Given records ::
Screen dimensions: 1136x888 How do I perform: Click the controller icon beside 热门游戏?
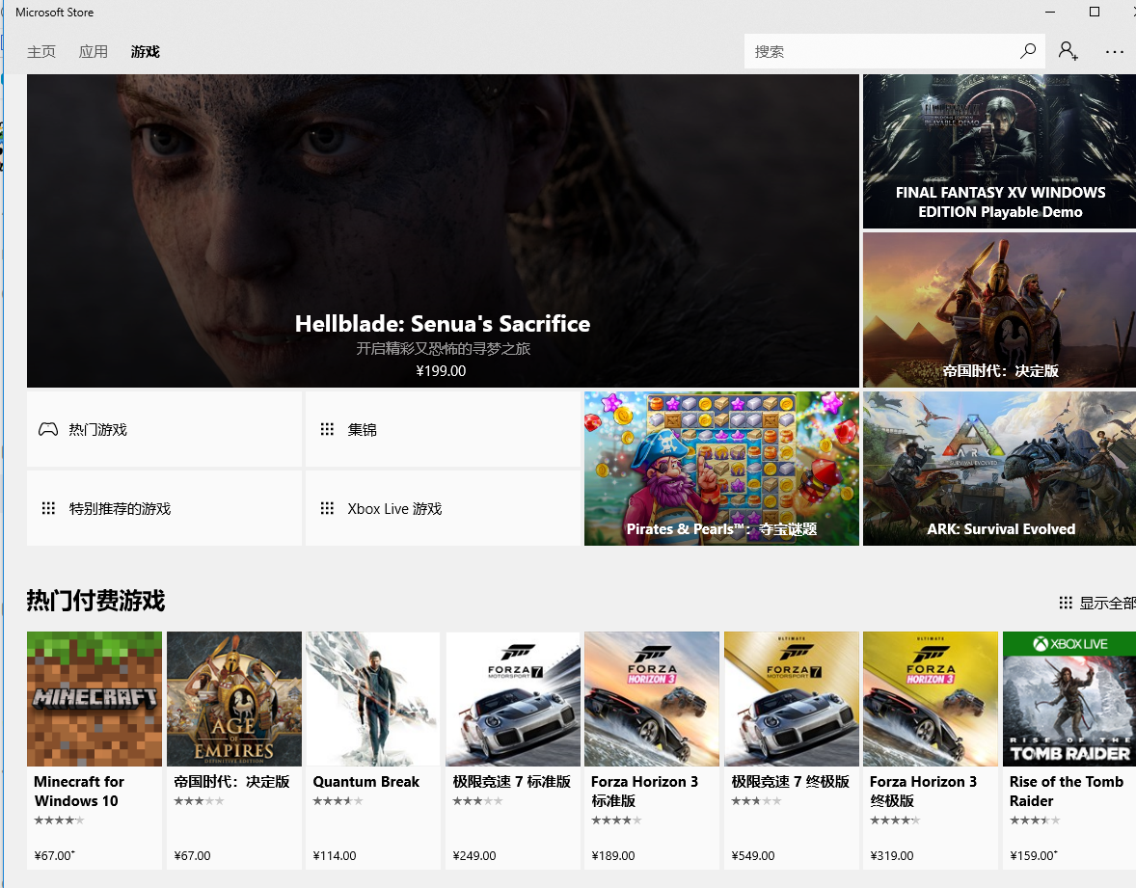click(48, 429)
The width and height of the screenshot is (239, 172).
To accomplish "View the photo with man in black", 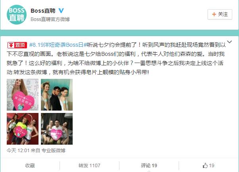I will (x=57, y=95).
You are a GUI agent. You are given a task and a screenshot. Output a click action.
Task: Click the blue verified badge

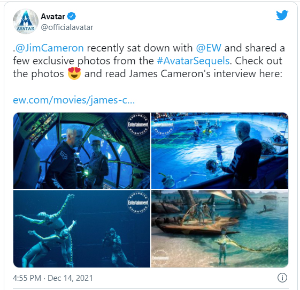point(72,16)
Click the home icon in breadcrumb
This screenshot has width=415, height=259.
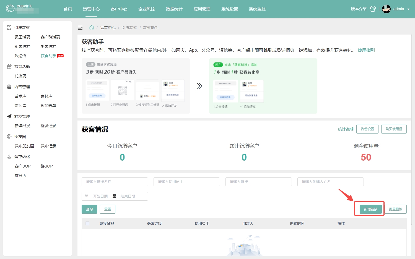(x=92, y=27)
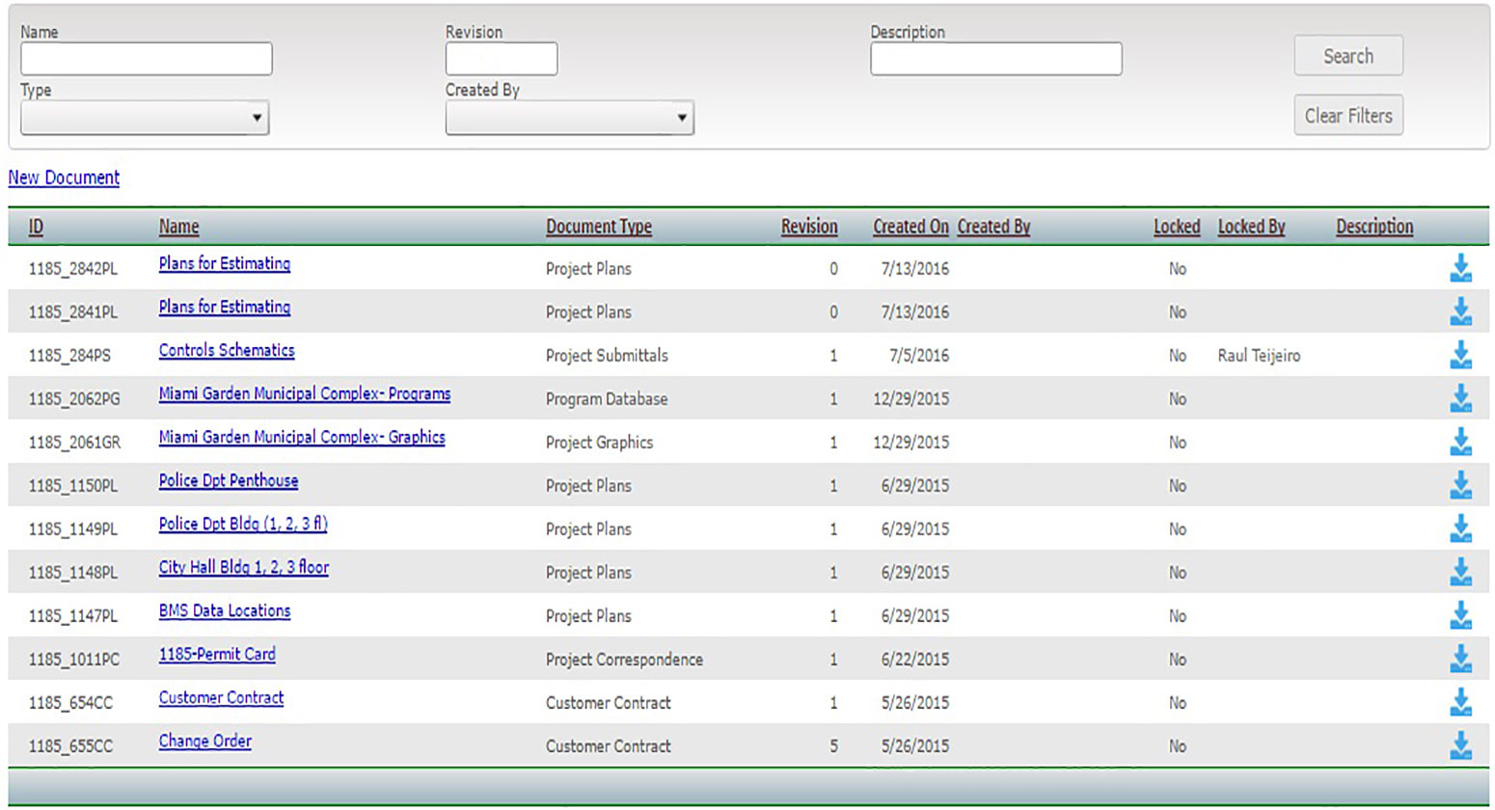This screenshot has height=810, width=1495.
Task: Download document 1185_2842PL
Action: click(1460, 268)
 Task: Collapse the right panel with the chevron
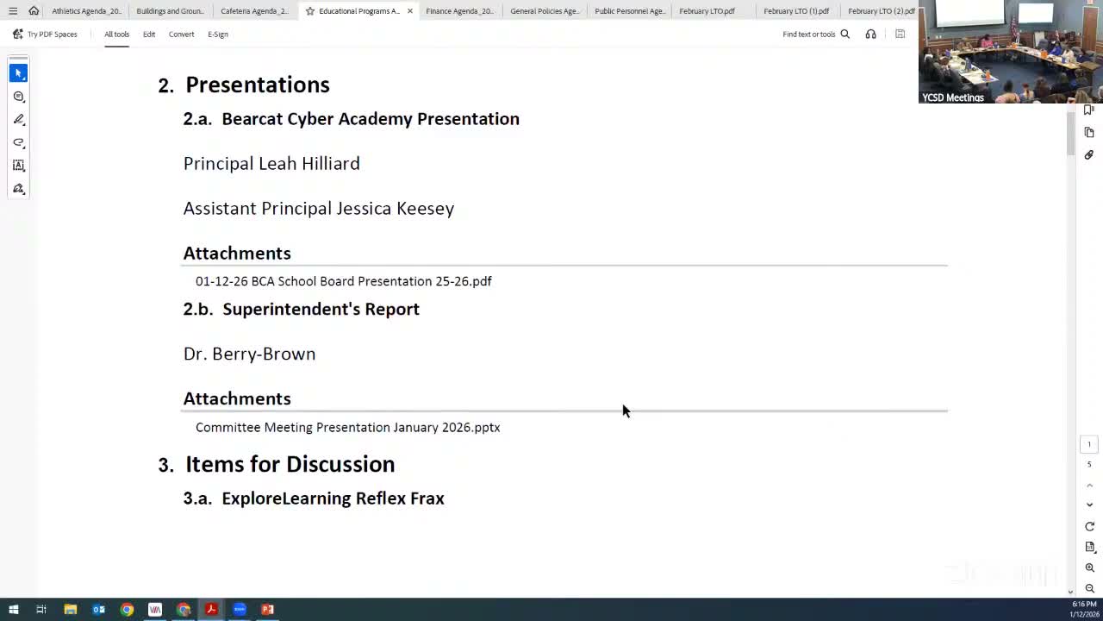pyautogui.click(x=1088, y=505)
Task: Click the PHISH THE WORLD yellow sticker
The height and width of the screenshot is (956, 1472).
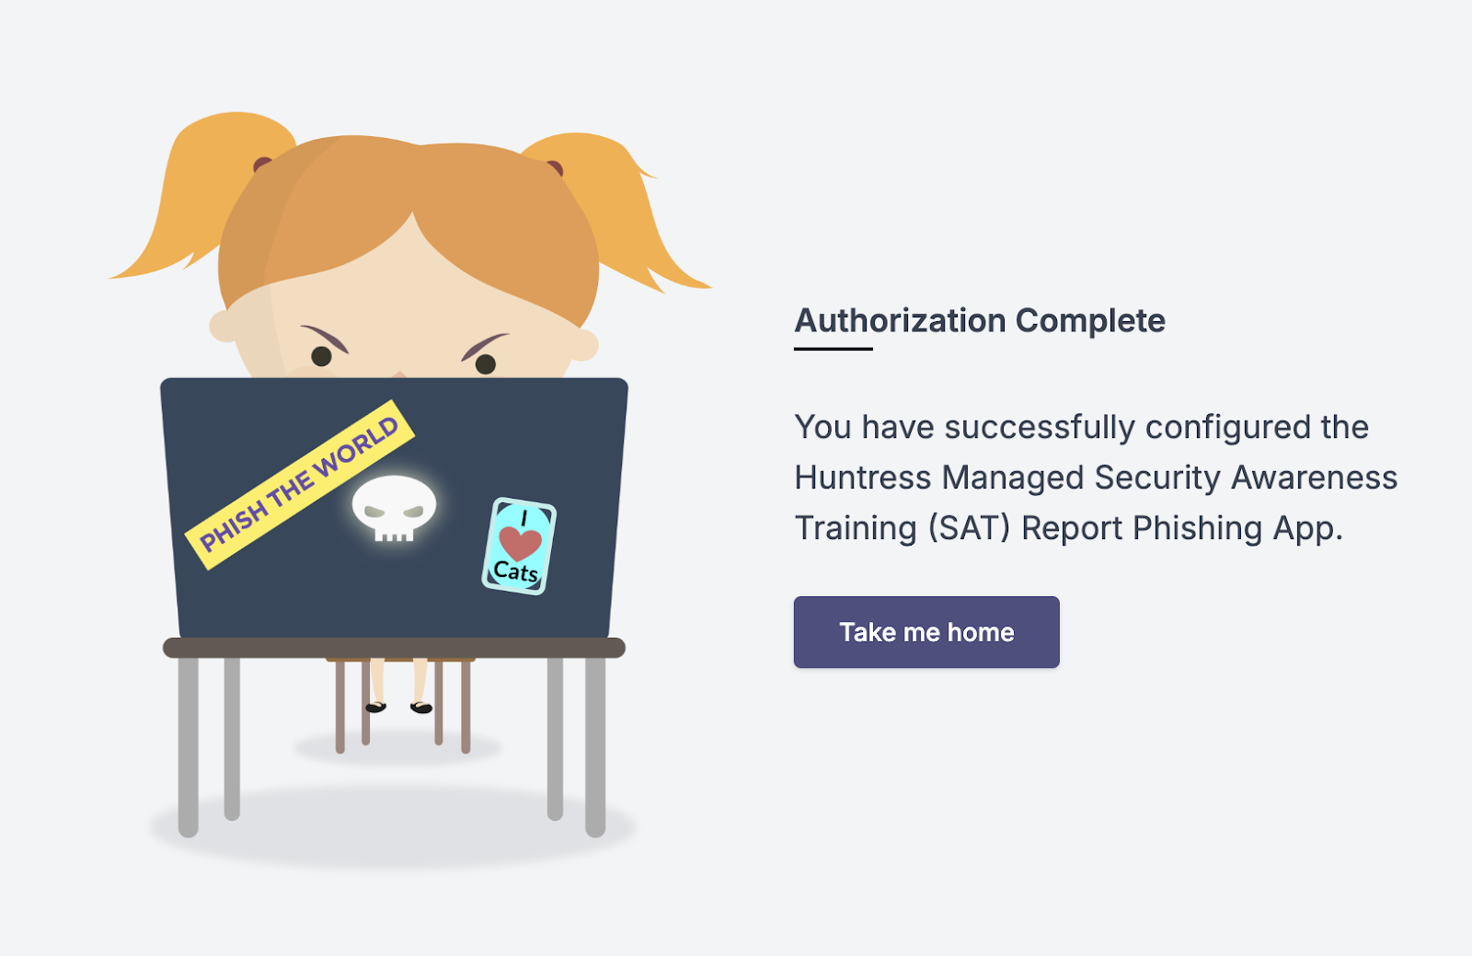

Problem to solve ::
Nothing but the lines from the one containing "You are a GUI" through the end of the listing should be printed, each exactly as it appears and without pictures.

Result of this exercise ::
You are a GUI agent. You are given a task and a screenshot. Output a click action.
Task: Click the blue verified badge

point(72,16)
Click the home icon in breadcrumb
This screenshot has width=415, height=259.
(x=92, y=27)
This screenshot has height=810, width=1495.
Task: Download document 1185_2842PL
Action: click(1460, 268)
 Task: Collapse the right panel with the chevron
pyautogui.click(x=1088, y=505)
Task: Click the PHISH THE WORLD yellow sticker
The height and width of the screenshot is (956, 1472).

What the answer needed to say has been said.